Disclosures: Dr. Knight reports that he is a consultant, speaker, investigator, and offers fellowship support for Abbott, Baylis Medical, Biosense Webster, Inc., BIOTRONIK, Boston Scientific, Medtronic, and SentreHEART. He has received compensation for serving as a consultant to CVRx, Inc. 

References
  1. Gold MR, Van Veldhuisen DJ, Hauptman PJ, et al. Vagus nerve stimulation for the treatment of heart failure: the INOVATE-HF trial. J Am Coll Cardiol. 2016;68:149-158. doi: 10.1016/j.jacc.2016.03.525
  2. Zannad F, De Ferrari GM, Tuinenburg AE, et al. Chronic vagal stimulation for the treatment of low ejection fraction heart failure: results of the NEural Cardiac TherApy foR Heart Failure (NECTAR-HF) randomized controlled trial. Eur Heart J. 2015;36(7):425-433.
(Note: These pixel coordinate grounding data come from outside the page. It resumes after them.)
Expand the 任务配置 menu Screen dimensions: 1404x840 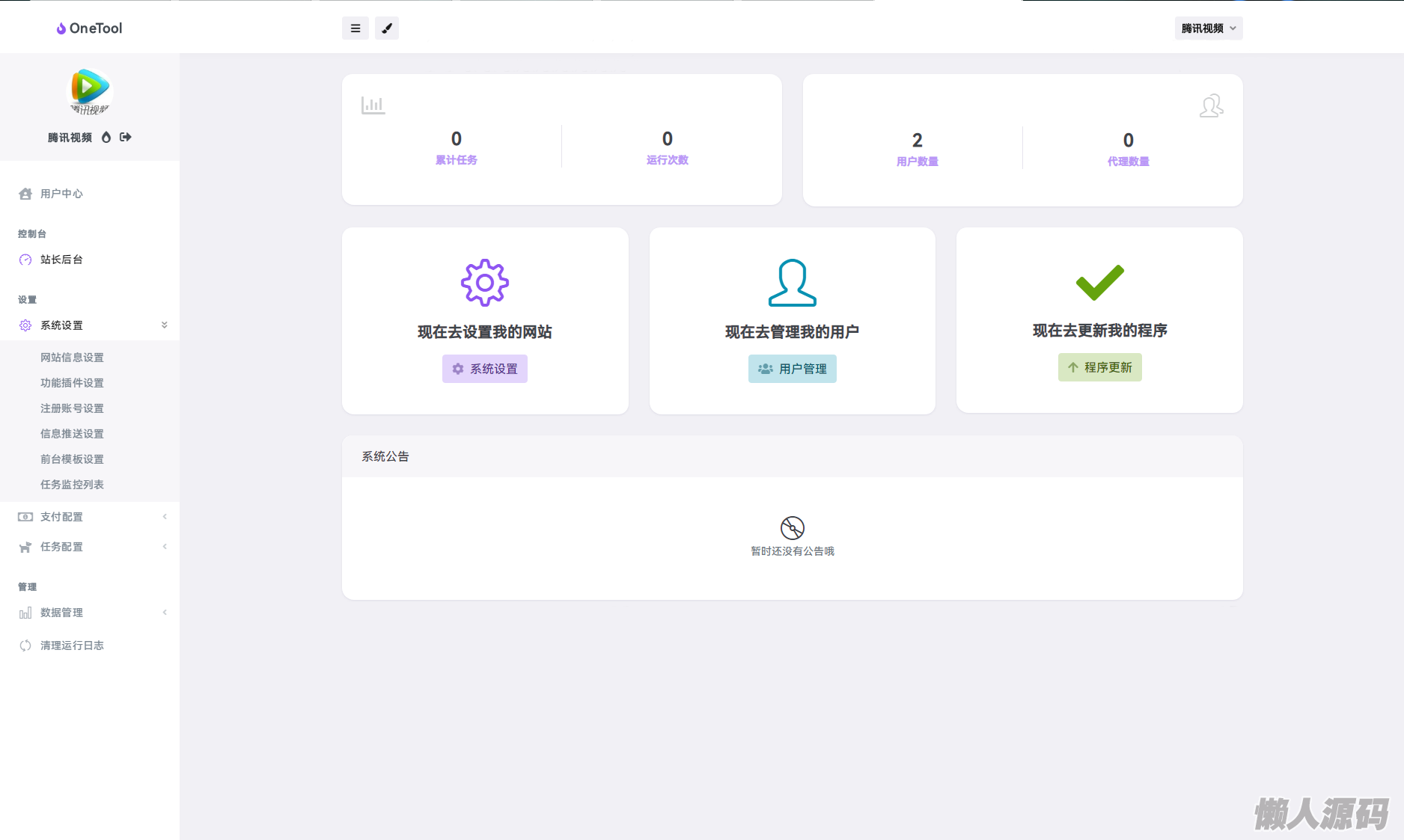[x=90, y=547]
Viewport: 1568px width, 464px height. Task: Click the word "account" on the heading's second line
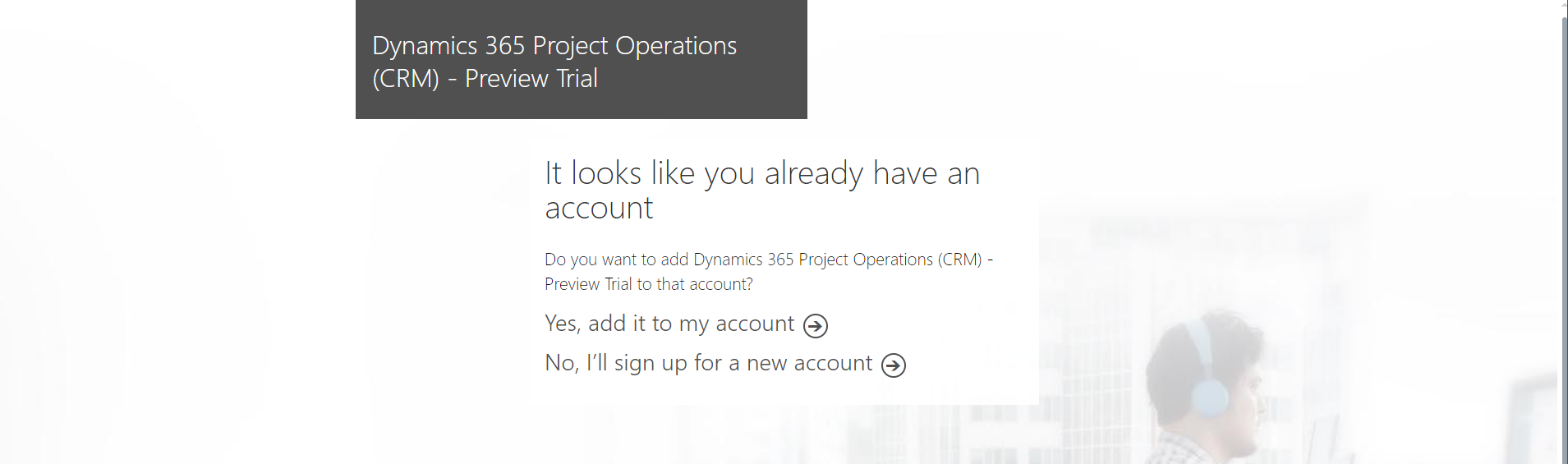pos(599,209)
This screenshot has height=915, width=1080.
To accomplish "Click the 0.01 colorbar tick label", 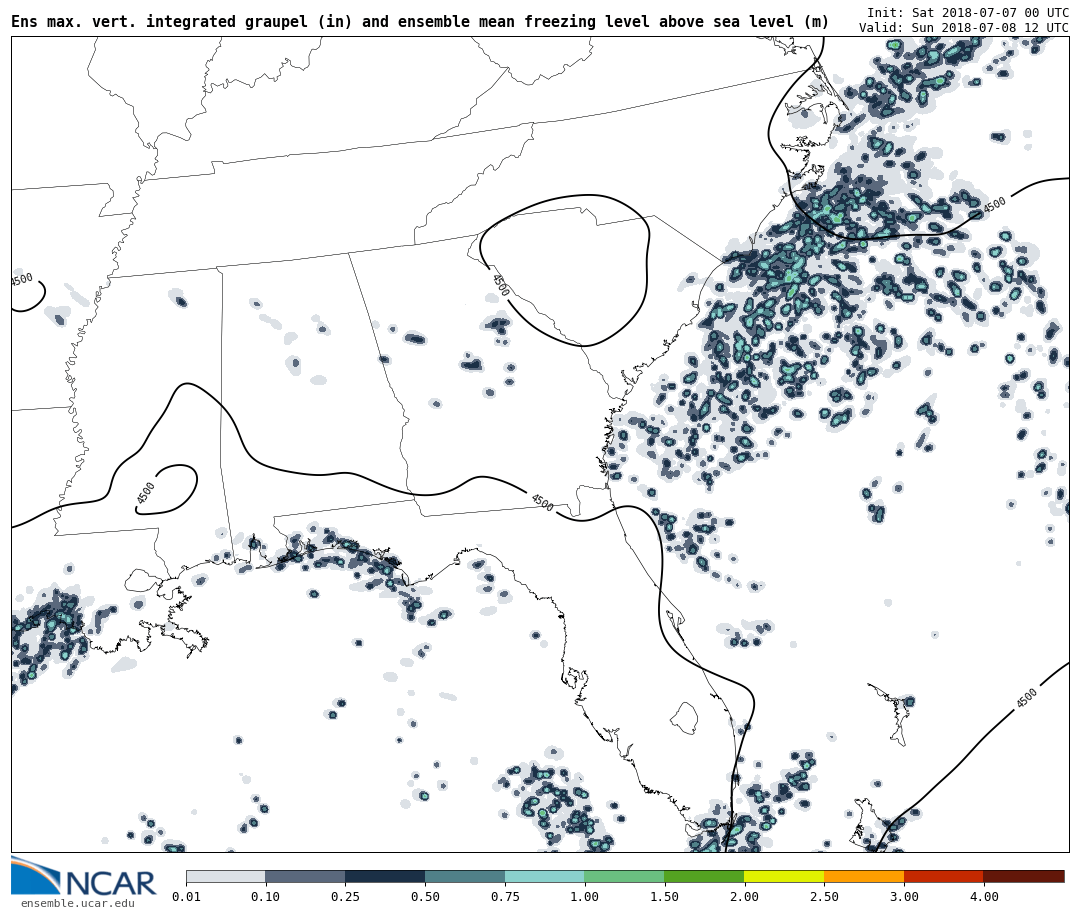I will 186,897.
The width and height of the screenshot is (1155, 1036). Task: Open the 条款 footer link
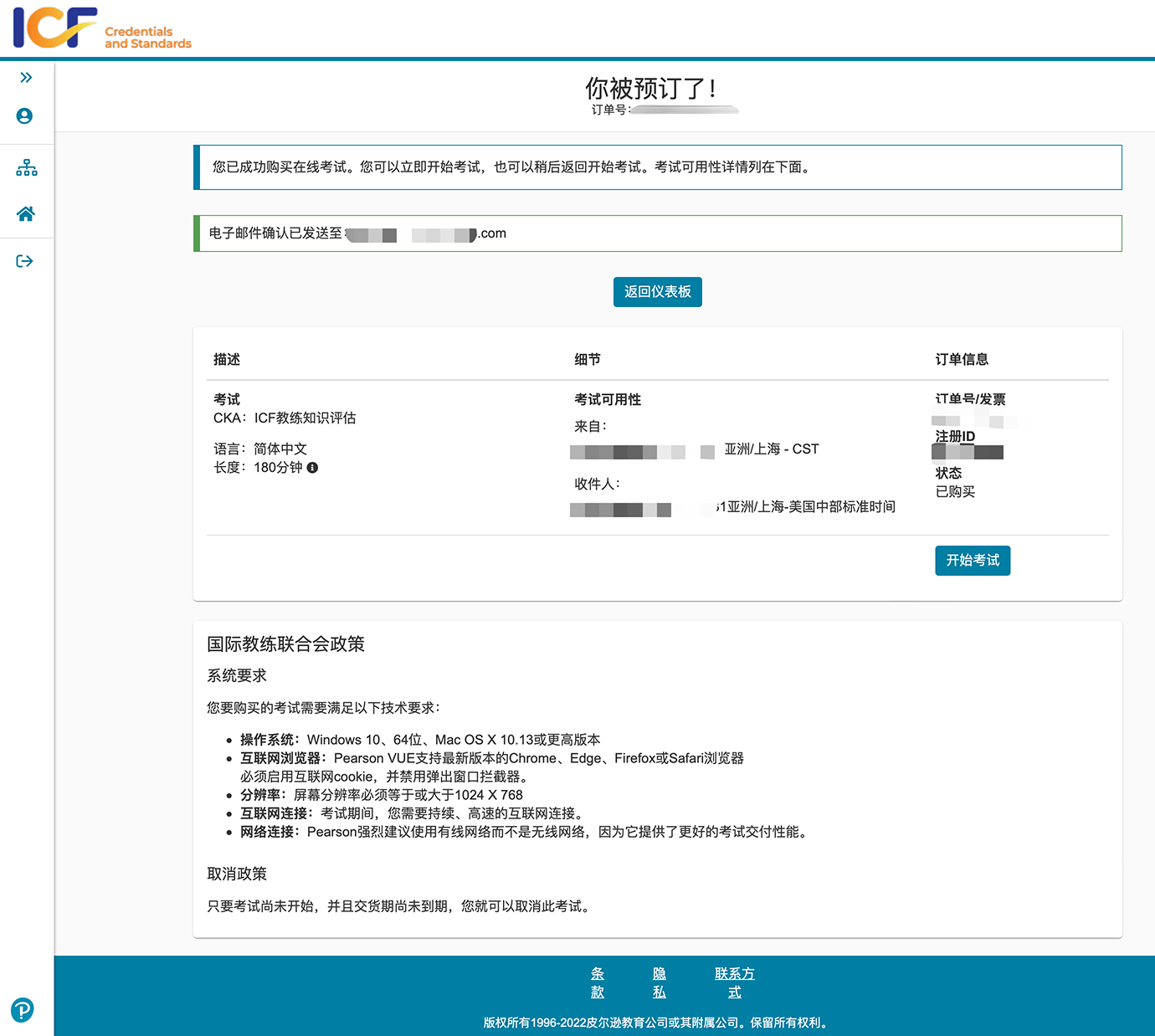tap(598, 983)
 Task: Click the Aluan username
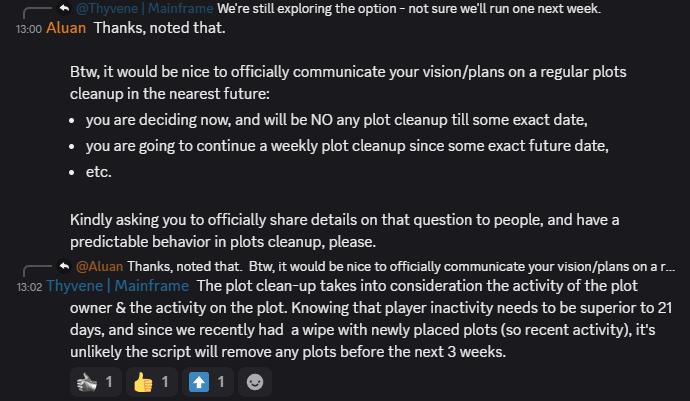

  3. Zipes DP, Neuzil P, Theres H, et al. Determining the feasibility of spinal cord neuromodulation for the treatment of chronic systolic heart failure: the DEFEAT-HF Study [published correction appears in JACC Heart Fail. 2018;6(6):542]. JACC Heart Fail. 2016;4(2):129-136.
  4. Drożdż T, Jastrzebski M, Moskal P, et al. Renal denervation in patients with symptomatic chronic heart failure despite resynchronization therapy – a pilot study. Postepy Kardiol Interwencyjnej. 2019;15(2):240-246. doi: 10.5114/aic.2019.8601
  5. Zile MR, Lindenfeld J, Weaver FA, et al. Baroreflex activation therapy in patients with heart failure with reduced ejection fraction. J Am Coll Cardiol. 2020;76(1):1-13.